-- START OF EXCERPT TO READ --

Re: [idn] Re: 7 bits forever!

John C Klensin <klensin@jck.com> · Fri, 05 Apr 2002 14:41:53 -0500

--On Friday, 05 April, 2002 22:53 +0700 Robert Elz
<kre@munnari.OZ.AU> wrote:

>     Date:        Thu, 4 Apr 2002 09:50:01 -0800 (PST)
>     From:        "Gary E. Miller" <gem@rellim.com>
>     Message-ID:
> <Pine.LNX.4.44.0204040931110.10828-100000@catbert.rellim.com>
> 
>   | Maybe it can, but that does not make it right.
>   | 
>   | RFC 1035 "DOMAIN NAMES - IMPLEMENTATION AND SPECIFICATION"
>   | 
>   | 2.3.1
> 
> If you actually go read that section, carefully, instead of
> just quoting the part from it that everyone notices first, you
> will see that it says something quite different from what you
> think it does.
> 
> You need to read the part of the section that appears on the
> preceding page of the formatted RFC...
> 
> Or see (part of) rfc2181 for a longer verison of this.

Actually, having read that section, and several other sections,
_very_ carefully in recent months, I think 2181 is contradictory
at best, and possibly seriously wrong, on this point.

As I read them, what 1034 and 1035 say is that the DNS can
accomodate any octets, but that [at least then]
currently-specified RRs are restricted to ASCII.  The LDH rule
is a good ("best"?) practices one.  It is the LDH rule that RFC
1123 modified slightly.  And it is quite correct to assert that
the LDH rule is not a _DNS_ requirement.

But the ASCII rule is a firm requirement.  For evidence of this,
temporarily ignore the text (although, personally, I think it is
clear -- especially in 2.3.3-- if read carefully) and examine
the requirement that, for the defined RRs, labels and queries be
compared in a case-insensitive way.  For ASCII, that is a
well-defined operation, one that can be performed by doing the
comparison under a bit mask.  For other scripts, as the IDN WG
discovered, "case insensitive comparison" is typically not
completely well-defined, often involves complex tables and/or
knowledge of local context, and is sometimes quite controversial
as to what is intended.

-- END OF EXCERPT TO READ --

### WRITTEN TASK:
Rewrite the stretch from "Re: [idn] Re: 7" through "make it right." in the mailing-list reply on DNS label rules, putting "does not make it correct" in place of "does not make it right".

-- START OF GIVEN INFORMATION --

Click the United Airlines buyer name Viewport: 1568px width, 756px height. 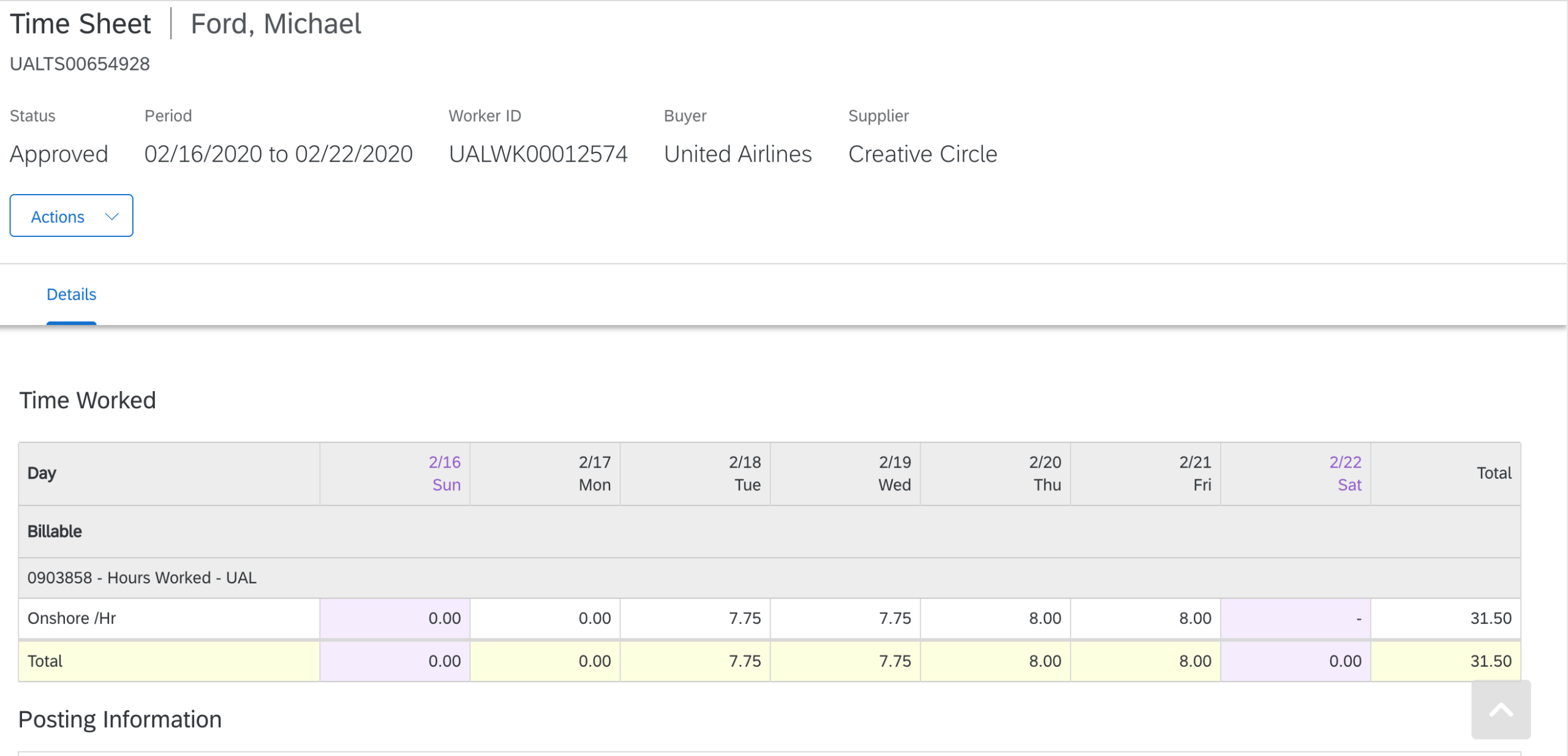[x=737, y=154]
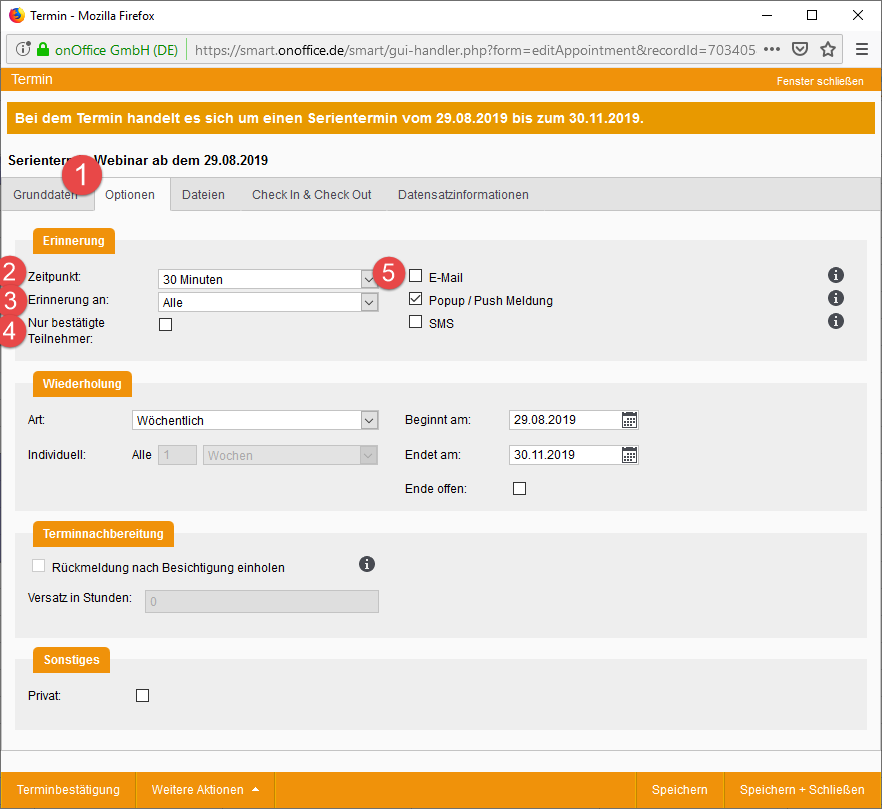Open the calendar picker for Endet am
The image size is (882, 809).
pyautogui.click(x=629, y=455)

-- END OF GIVEN INFORMATION --

### RESPONSE TO THE TASK:
Re: [idn] Re: 7 bits forever!

John C Klensin <klensin@jck.com> · Fri, 05 Apr 2002 14:41:53 -0500

--On Friday, 05 April, 2002 22:53 +0700 Robert Elz
<kre@munnari.OZ.AU> wrote:

>     Date:        Thu, 4 Apr 2002 09:50:01 -0800 (PST)
>     From:        "Gary E. Miller" <gem@rellim.com>
>     Message-ID:
> <Pine.LNX.4.44.0204040931110.10828-100000@catbert.rellim.com>
> 
>   | Maybe it can, but that does not make it correct.